Copy each record below exactly, please, and leave its pictures out.

Extracted records below:

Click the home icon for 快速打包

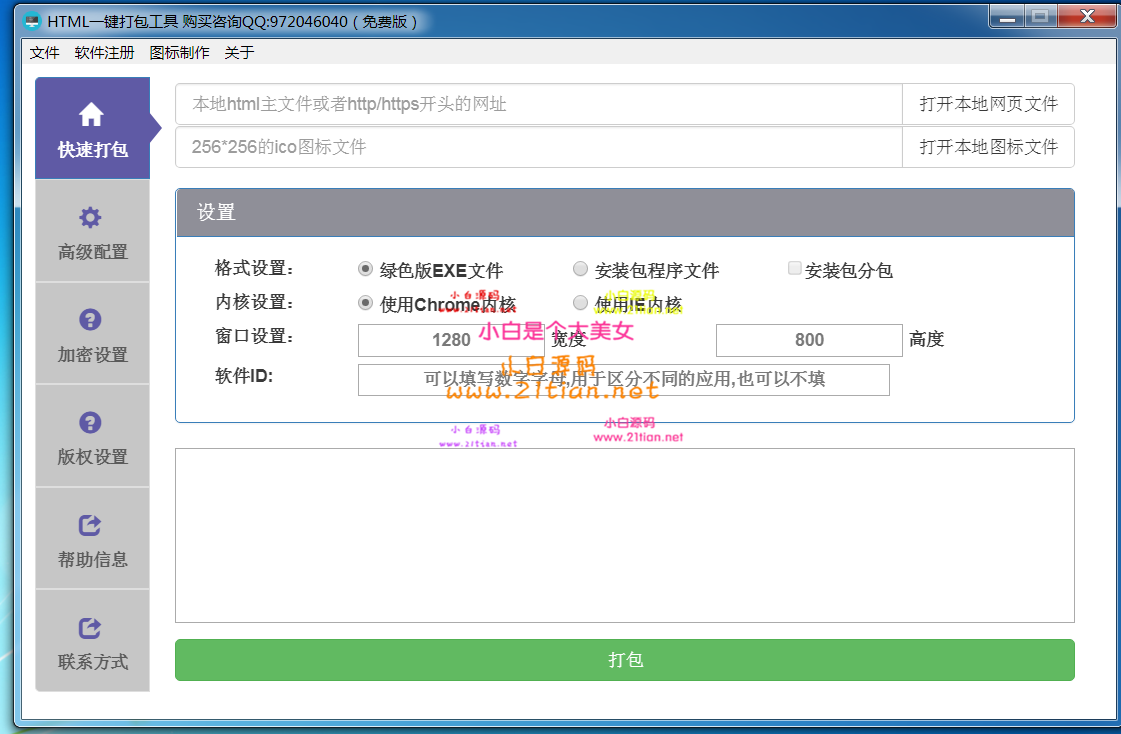point(91,114)
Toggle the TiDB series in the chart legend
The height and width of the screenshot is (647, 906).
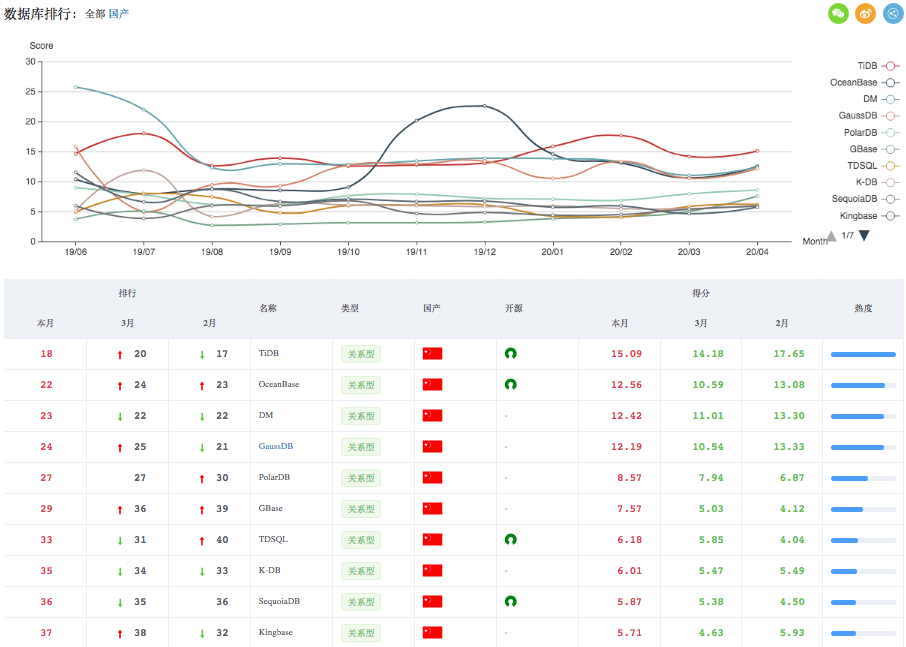coord(876,65)
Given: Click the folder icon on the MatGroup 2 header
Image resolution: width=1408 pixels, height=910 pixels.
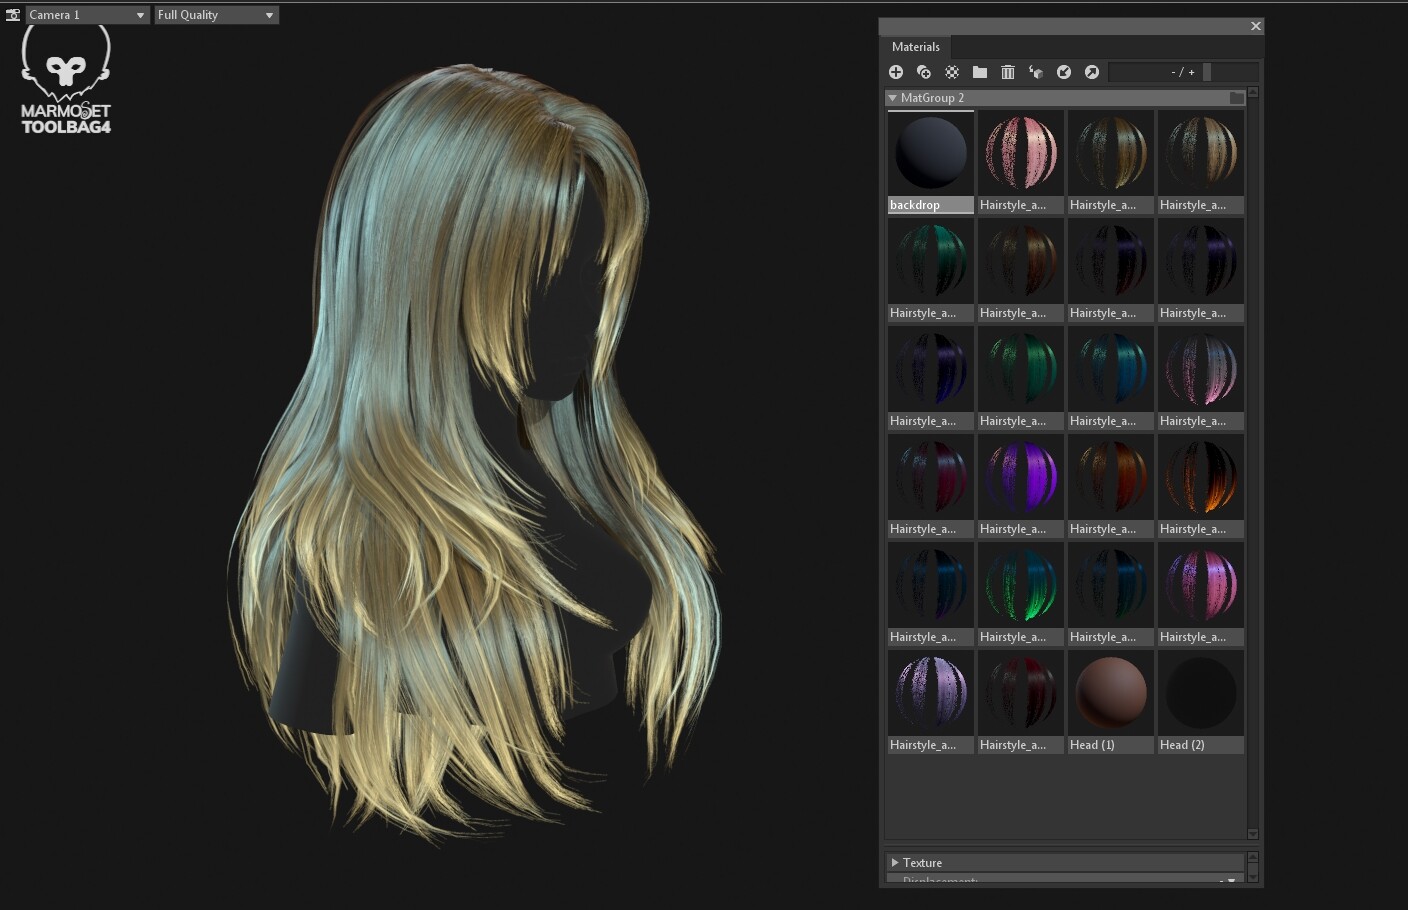Looking at the screenshot, I should [1237, 97].
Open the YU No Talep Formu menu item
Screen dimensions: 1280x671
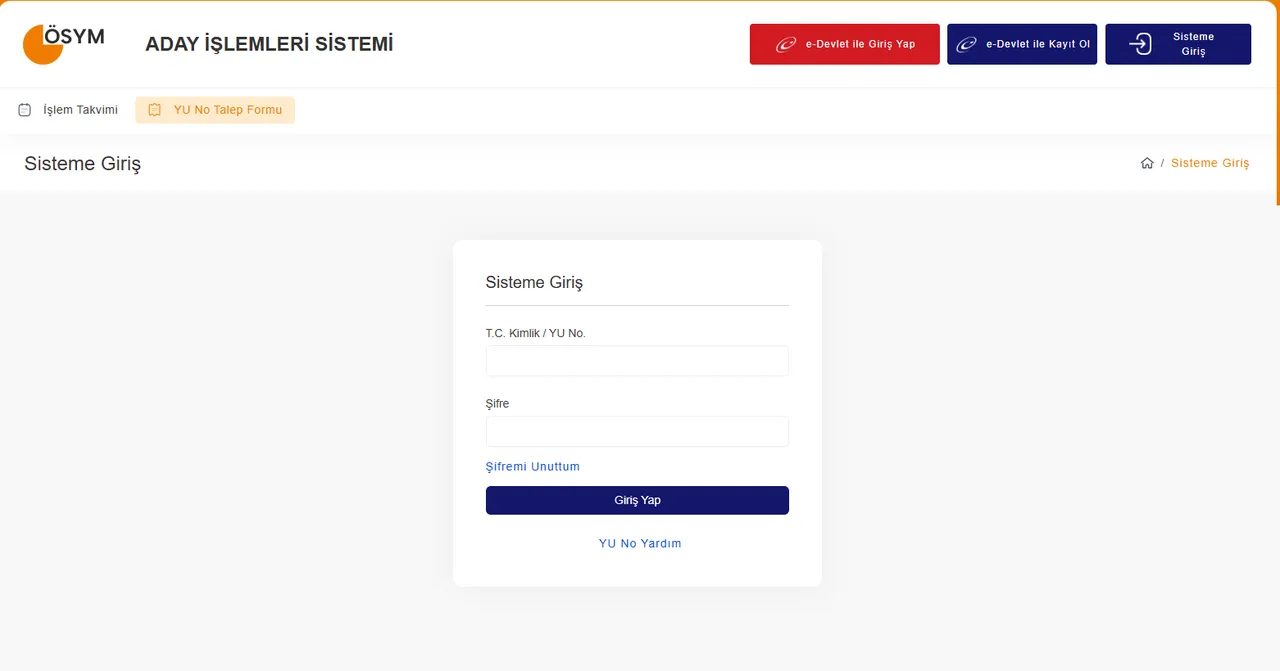(227, 110)
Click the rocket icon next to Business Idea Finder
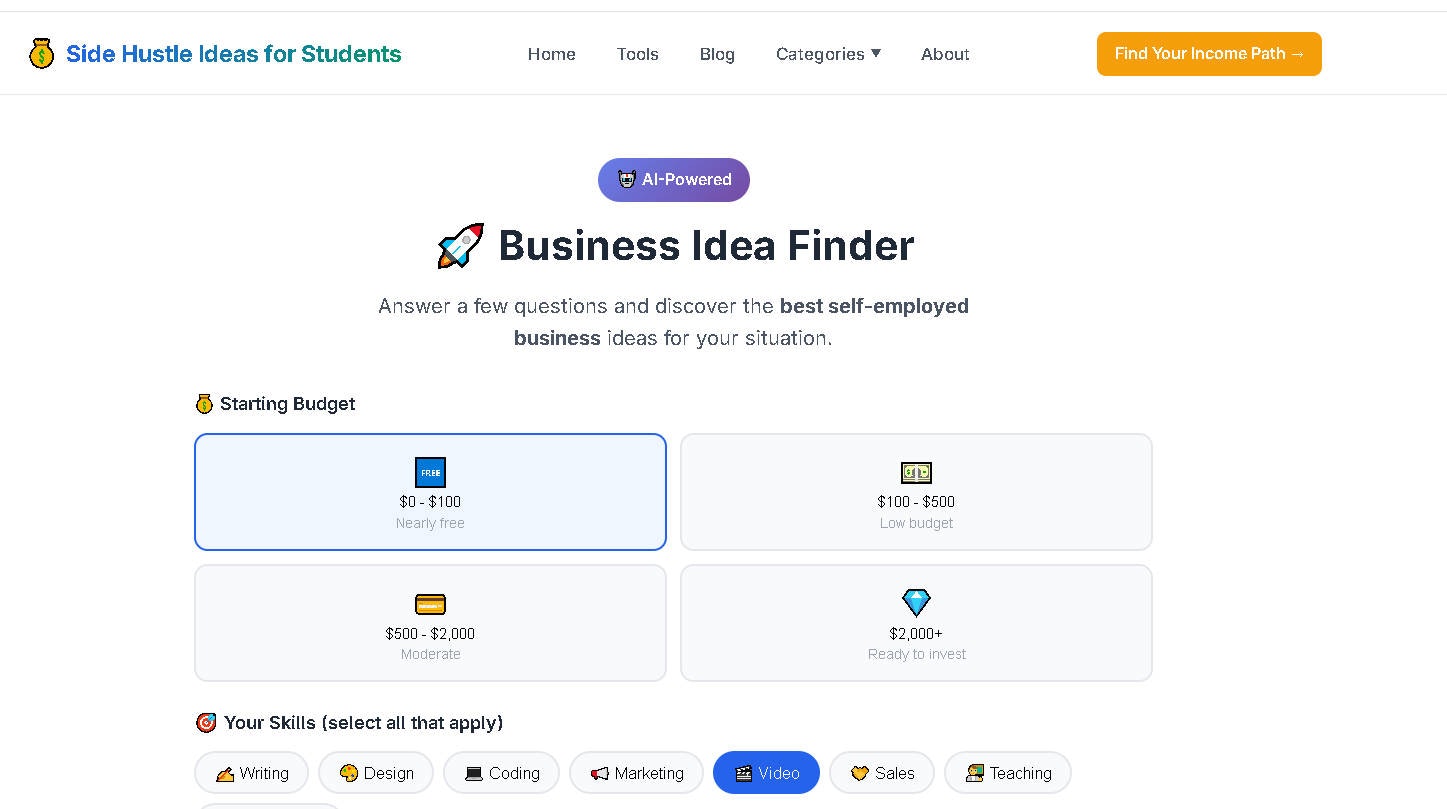The image size is (1447, 809). click(x=459, y=244)
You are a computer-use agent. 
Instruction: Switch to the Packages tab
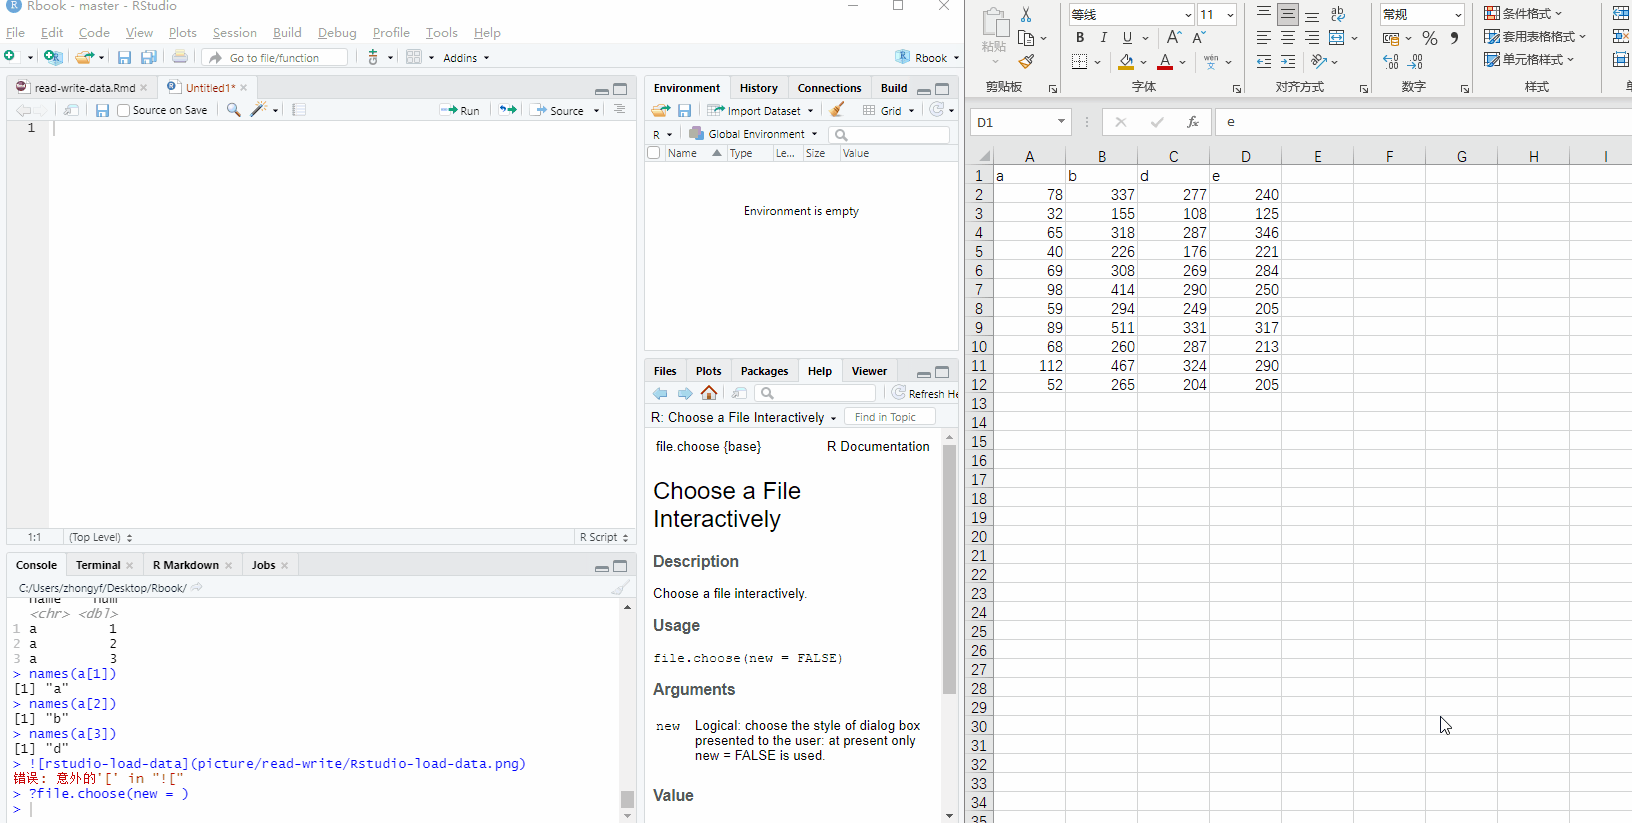point(764,371)
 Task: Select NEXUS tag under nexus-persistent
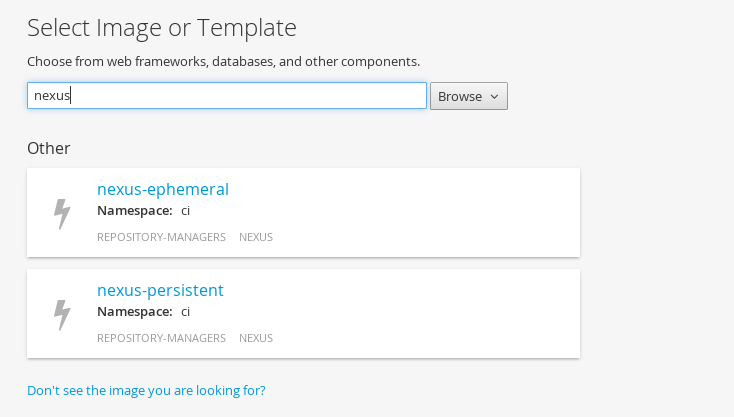pyautogui.click(x=256, y=338)
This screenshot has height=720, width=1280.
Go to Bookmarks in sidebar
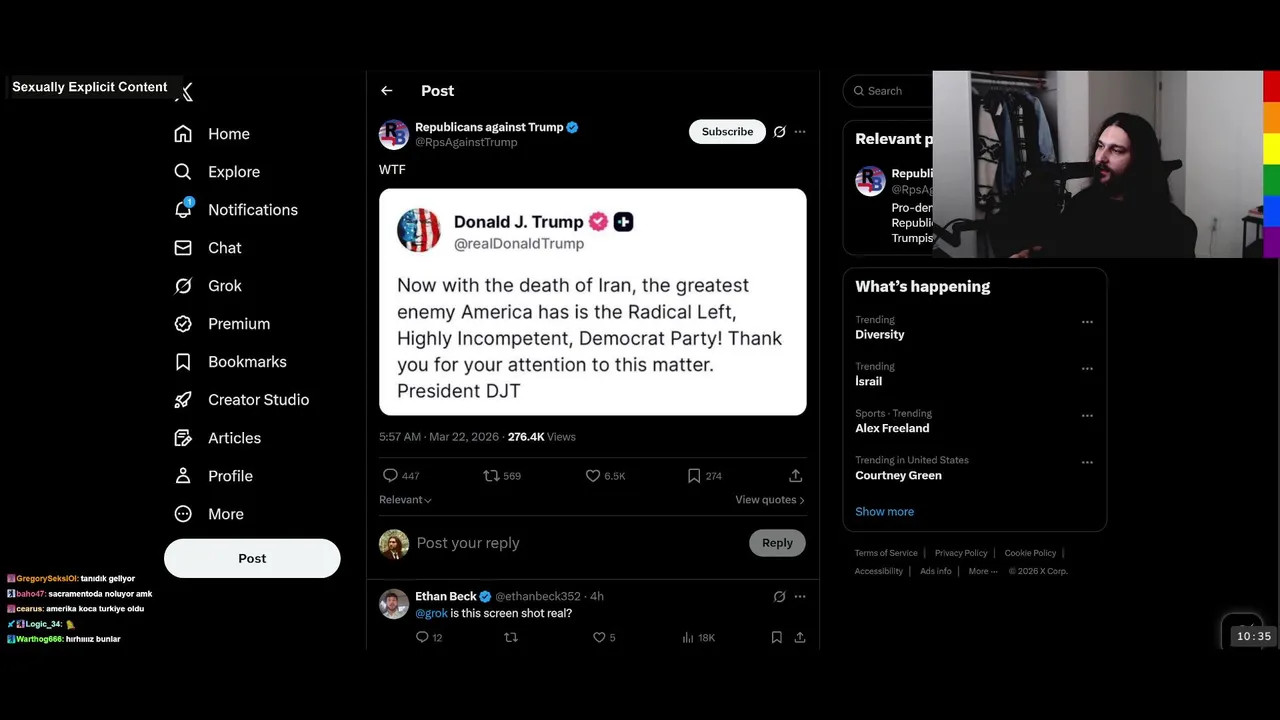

End of Extracted records.

§ Answer to this exercise
Click the home icon for 快速打包

point(91,114)
Toggle the TiDB series in the chart legend
The height and width of the screenshot is (647, 906).
coord(876,65)
Given: Click the folder icon on the MatGroup 2 header
Image resolution: width=1408 pixels, height=910 pixels.
Looking at the screenshot, I should [1237, 97].
Open the YU No Talep Formu menu item
Screen dimensions: 1280x671
(227, 110)
Click the rocket icon next to Business Idea Finder
The image size is (1447, 809). click(x=459, y=244)
You are a computer-use agent. 
Instruction: Switch to the Packages tab
point(764,371)
 Task: Select NEXUS tag under nexus-persistent
pyautogui.click(x=256, y=338)
This screenshot has height=720, width=1280.
Go to Bookmarks in sidebar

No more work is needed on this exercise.